Assignment:
Return each entry exactly, so that nothing in the data differs from the original.

<<<<

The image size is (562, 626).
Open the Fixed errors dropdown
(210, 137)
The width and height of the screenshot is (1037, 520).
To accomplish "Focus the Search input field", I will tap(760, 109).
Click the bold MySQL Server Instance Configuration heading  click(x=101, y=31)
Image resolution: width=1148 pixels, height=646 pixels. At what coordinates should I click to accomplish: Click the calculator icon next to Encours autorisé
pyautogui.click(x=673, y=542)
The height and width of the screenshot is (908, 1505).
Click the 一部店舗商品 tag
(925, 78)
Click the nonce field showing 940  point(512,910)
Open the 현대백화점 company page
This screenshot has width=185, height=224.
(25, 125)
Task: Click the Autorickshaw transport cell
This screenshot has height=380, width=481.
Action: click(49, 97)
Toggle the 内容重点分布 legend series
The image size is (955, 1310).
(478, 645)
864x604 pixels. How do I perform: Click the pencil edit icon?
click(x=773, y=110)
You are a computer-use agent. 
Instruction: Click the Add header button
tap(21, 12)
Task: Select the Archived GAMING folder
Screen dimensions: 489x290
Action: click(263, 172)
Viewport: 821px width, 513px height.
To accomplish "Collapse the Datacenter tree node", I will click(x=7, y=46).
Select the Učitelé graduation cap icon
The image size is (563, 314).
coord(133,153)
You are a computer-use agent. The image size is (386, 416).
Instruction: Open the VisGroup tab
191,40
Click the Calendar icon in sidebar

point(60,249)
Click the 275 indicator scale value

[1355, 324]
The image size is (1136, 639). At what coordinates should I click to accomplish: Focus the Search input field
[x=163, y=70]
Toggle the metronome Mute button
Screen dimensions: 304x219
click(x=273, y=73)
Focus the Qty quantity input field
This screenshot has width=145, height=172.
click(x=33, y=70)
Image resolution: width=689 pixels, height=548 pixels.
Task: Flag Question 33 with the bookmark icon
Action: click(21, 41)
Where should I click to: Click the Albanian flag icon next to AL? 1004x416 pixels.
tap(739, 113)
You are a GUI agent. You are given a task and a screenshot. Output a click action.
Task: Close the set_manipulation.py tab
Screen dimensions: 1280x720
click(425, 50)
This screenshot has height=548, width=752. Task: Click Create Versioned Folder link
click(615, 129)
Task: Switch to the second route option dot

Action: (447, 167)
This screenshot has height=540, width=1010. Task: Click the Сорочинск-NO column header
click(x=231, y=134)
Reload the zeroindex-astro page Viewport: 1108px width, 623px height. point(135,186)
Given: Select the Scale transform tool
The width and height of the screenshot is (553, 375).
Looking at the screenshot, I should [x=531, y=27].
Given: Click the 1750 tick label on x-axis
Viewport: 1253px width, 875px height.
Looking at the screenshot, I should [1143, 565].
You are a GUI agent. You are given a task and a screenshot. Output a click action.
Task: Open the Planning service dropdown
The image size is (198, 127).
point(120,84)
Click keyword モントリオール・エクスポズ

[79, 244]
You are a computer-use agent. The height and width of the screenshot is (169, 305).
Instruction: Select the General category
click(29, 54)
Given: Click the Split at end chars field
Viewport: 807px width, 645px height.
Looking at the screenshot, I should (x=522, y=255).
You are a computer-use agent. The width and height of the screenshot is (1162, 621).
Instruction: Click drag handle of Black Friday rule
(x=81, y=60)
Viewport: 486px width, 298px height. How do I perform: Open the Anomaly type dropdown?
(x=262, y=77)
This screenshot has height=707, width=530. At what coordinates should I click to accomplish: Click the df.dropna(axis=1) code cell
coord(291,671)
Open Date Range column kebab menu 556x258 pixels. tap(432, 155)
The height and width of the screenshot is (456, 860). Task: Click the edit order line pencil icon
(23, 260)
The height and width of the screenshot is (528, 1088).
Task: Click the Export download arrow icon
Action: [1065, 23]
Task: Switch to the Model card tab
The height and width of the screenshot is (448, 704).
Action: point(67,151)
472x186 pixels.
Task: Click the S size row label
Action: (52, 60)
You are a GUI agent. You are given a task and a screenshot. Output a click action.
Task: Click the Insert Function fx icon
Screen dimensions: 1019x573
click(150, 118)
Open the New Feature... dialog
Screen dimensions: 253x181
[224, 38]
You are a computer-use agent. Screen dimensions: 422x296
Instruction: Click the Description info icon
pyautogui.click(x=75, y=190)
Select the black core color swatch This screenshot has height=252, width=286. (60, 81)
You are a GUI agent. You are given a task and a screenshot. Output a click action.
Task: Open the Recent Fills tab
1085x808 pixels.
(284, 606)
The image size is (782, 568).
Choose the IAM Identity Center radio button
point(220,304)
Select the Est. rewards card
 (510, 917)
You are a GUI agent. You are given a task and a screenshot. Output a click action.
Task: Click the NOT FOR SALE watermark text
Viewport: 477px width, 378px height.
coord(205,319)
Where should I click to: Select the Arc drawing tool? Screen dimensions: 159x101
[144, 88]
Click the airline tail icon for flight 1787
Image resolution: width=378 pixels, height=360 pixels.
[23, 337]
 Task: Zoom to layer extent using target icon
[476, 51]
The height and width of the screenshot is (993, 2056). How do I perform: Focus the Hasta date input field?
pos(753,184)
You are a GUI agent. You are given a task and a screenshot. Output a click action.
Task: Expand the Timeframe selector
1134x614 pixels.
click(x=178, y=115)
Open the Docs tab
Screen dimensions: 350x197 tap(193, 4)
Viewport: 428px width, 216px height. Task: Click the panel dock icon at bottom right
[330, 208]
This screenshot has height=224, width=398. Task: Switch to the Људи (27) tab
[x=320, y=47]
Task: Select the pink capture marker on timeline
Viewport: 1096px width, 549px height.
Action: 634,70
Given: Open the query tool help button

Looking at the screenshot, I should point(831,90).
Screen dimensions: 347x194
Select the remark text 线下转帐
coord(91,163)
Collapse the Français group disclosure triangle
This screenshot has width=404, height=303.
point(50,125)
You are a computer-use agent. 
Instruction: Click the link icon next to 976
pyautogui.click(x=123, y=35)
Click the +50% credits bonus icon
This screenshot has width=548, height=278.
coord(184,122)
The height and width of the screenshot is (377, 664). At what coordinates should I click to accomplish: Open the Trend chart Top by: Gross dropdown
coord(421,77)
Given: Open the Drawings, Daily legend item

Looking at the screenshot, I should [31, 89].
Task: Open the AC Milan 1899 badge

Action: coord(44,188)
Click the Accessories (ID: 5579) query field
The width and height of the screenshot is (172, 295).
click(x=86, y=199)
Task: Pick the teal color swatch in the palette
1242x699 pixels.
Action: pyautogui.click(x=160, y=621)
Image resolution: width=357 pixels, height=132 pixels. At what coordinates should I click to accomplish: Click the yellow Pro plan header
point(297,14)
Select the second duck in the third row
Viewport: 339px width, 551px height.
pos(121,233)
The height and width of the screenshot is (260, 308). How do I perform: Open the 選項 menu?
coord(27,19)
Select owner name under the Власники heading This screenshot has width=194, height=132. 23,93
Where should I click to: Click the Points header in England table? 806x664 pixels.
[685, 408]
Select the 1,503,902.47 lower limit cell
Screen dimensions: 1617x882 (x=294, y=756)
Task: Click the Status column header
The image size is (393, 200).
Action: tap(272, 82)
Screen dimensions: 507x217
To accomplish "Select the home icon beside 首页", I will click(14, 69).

>>>>

Task result:
The image size is (562, 626).
Open the Fixed errors dropdown
(210, 137)
The width and height of the screenshot is (1037, 520).
To accomplish "Focus the Search input field", I will tap(760, 109).
Click the bold MySQL Server Instance Configuration heading  click(x=101, y=31)
Image resolution: width=1148 pixels, height=646 pixels. At what coordinates should I click to accomplish: Click the calculator icon next to Encours autorisé
pyautogui.click(x=673, y=542)
The height and width of the screenshot is (908, 1505).
Click the 一部店舗商品 tag
(925, 78)
Click the nonce field showing 940  point(512,910)
Open the 현대백화점 company page
This screenshot has width=185, height=224.
(25, 125)
Task: Click the Autorickshaw transport cell
This screenshot has height=380, width=481.
Action: click(49, 97)
Toggle the 内容重点分布 legend series
The image size is (955, 1310).
(478, 645)
864x604 pixels. How do I perform: Click the pencil edit icon?
click(x=773, y=110)
You are a computer-use agent. 
Instruction: Click the Add header button
tap(21, 12)
Task: Select the Archived GAMING folder
Screen dimensions: 489x290
Action: click(263, 172)
Viewport: 821px width, 513px height.
To accomplish "Collapse the Datacenter tree node", I will click(x=7, y=46).
Select the Učitelé graduation cap icon
The image size is (563, 314).
coord(133,153)
You are a computer-use agent. The image size is (386, 416).
Instruction: Open the VisGroup tab
191,40
Click the Calendar icon in sidebar

point(60,249)
Click the 275 indicator scale value

[1355, 324]
The image size is (1136, 639). At what coordinates should I click to accomplish: Focus the Search input field
[x=163, y=70]
Toggle the metronome Mute button
Screen dimensions: 304x219
click(x=273, y=73)
Focus the Qty quantity input field
This screenshot has width=145, height=172.
click(x=33, y=70)
Image resolution: width=689 pixels, height=548 pixels.
Task: Flag Question 33 with the bookmark icon
Action: click(21, 41)
Where should I click to: Click the Albanian flag icon next to AL? 1004x416 pixels.
tap(739, 113)
You are a GUI agent. You are given a task and a screenshot. Output a click action.
Task: Close the set_manipulation.py tab
Screen dimensions: 1280x720
click(425, 50)
This screenshot has height=548, width=752. Task: Click Create Versioned Folder link
click(615, 129)
Task: Switch to the second route option dot

Action: (447, 167)
This screenshot has height=540, width=1010. Task: Click the Сорочинск-NO column header
click(x=231, y=134)
Reload the zeroindex-astro page Viewport: 1108px width, 623px height. point(135,186)
Given: Select the Scale transform tool
The width and height of the screenshot is (553, 375).
Looking at the screenshot, I should [x=531, y=27].
Given: Click the 1750 tick label on x-axis
Viewport: 1253px width, 875px height.
Looking at the screenshot, I should [1143, 565].
You are a GUI agent. You are given a task and a screenshot. Output a click action.
Task: Open the Planning service dropdown
The image size is (198, 127).
point(120,84)
Click keyword モントリオール・エクスポズ

[79, 244]
You are a computer-use agent. The height and width of the screenshot is (169, 305).
Instruction: Select the General category
click(29, 54)
Given: Click the Split at end chars field
Viewport: 807px width, 645px height.
Looking at the screenshot, I should (x=522, y=255).
You are a computer-use agent. The width and height of the screenshot is (1162, 621).
Instruction: Click drag handle of Black Friday rule
(x=81, y=60)
Viewport: 486px width, 298px height. How do I perform: Open the Anomaly type dropdown?
(x=262, y=77)
This screenshot has height=707, width=530. At what coordinates should I click to accomplish: Click the df.dropna(axis=1) code cell
coord(291,671)
Open Date Range column kebab menu 556x258 pixels. tap(432, 155)
The height and width of the screenshot is (456, 860). Task: Click the edit order line pencil icon
(23, 260)
The height and width of the screenshot is (528, 1088).
Task: Click the Export download arrow icon
Action: [1065, 23]
Task: Switch to the Model card tab
The height and width of the screenshot is (448, 704).
Action: point(67,151)
472x186 pixels.
Task: Click the S size row label
Action: (52, 60)
You are a GUI agent. You are given a task and a screenshot. Output a click action.
Task: Click the Insert Function fx icon
Screen dimensions: 1019x573
click(150, 118)
Open the New Feature... dialog
Screen dimensions: 253x181
[224, 38]
You are a computer-use agent. Screen dimensions: 422x296
Instruction: Click the Description info icon
pyautogui.click(x=75, y=190)
Select the black core color swatch This screenshot has height=252, width=286. (60, 81)
You are a GUI agent. You are given a task and a screenshot. Output a click action.
Task: Open the Recent Fills tab
1085x808 pixels.
(284, 606)
The image size is (782, 568).
Choose the IAM Identity Center radio button
point(220,304)
Select the Est. rewards card
 (510, 917)
You are a GUI agent. You are given a task and a screenshot. Output a click action.
Task: Click the NOT FOR SALE watermark text
Viewport: 477px width, 378px height.
coord(205,319)
Where should I click to: Select the Arc drawing tool? Screen dimensions: 159x101
[144, 88]
Click the airline tail icon for flight 1787
Image resolution: width=378 pixels, height=360 pixels.
[23, 337]
 Task: Zoom to layer extent using target icon
[476, 51]
The height and width of the screenshot is (993, 2056). How do I perform: Focus the Hasta date input field?
pos(753,184)
You are a GUI agent. You are given a task and a screenshot. Output a click action.
Task: Expand the Timeframe selector
1134x614 pixels.
click(x=178, y=115)
Open the Docs tab
Screen dimensions: 350x197 tap(193, 4)
Viewport: 428px width, 216px height. Task: Click the panel dock icon at bottom right
[330, 208]
This screenshot has height=224, width=398. Task: Switch to the Људи (27) tab
[x=320, y=47]
Task: Select the pink capture marker on timeline
Viewport: 1096px width, 549px height.
Action: 634,70
Given: Open the query tool help button

Looking at the screenshot, I should point(831,90).
Screen dimensions: 347x194
Select the remark text 线下转帐
coord(91,163)
Collapse the Français group disclosure triangle
This screenshot has width=404, height=303.
point(50,125)
You are a computer-use agent. 
Instruction: Click the link icon next to 976
pyautogui.click(x=123, y=35)
Click the +50% credits bonus icon
This screenshot has width=548, height=278.
coord(184,122)
The height and width of the screenshot is (377, 664). At what coordinates should I click to accomplish: Open the Trend chart Top by: Gross dropdown
coord(421,77)
Given: Open the Drawings, Daily legend item

Looking at the screenshot, I should [31, 89].
Task: Open the AC Milan 1899 badge

Action: coord(44,188)
Click the Accessories (ID: 5579) query field
The width and height of the screenshot is (172, 295).
click(x=86, y=199)
Task: Pick the teal color swatch in the palette
1242x699 pixels.
Action: pyautogui.click(x=160, y=621)
Image resolution: width=357 pixels, height=132 pixels. At what coordinates should I click to accomplish: Click the yellow Pro plan header
point(297,14)
Select the second duck in the third row
Viewport: 339px width, 551px height.
pos(121,233)
The height and width of the screenshot is (260, 308). How do I perform: Open the 選項 menu?
coord(27,19)
Select owner name under the Власники heading This screenshot has width=194, height=132. 23,93
Where should I click to: Click the Points header in England table? 806x664 pixels.
[685, 408]
Select the 1,503,902.47 lower limit cell
Screen dimensions: 1617x882 (x=294, y=756)
Task: Click the Status column header
The image size is (393, 200).
Action: tap(272, 82)
Screen dimensions: 507x217
To accomplish "Select the home icon beside 首页", I will click(14, 69).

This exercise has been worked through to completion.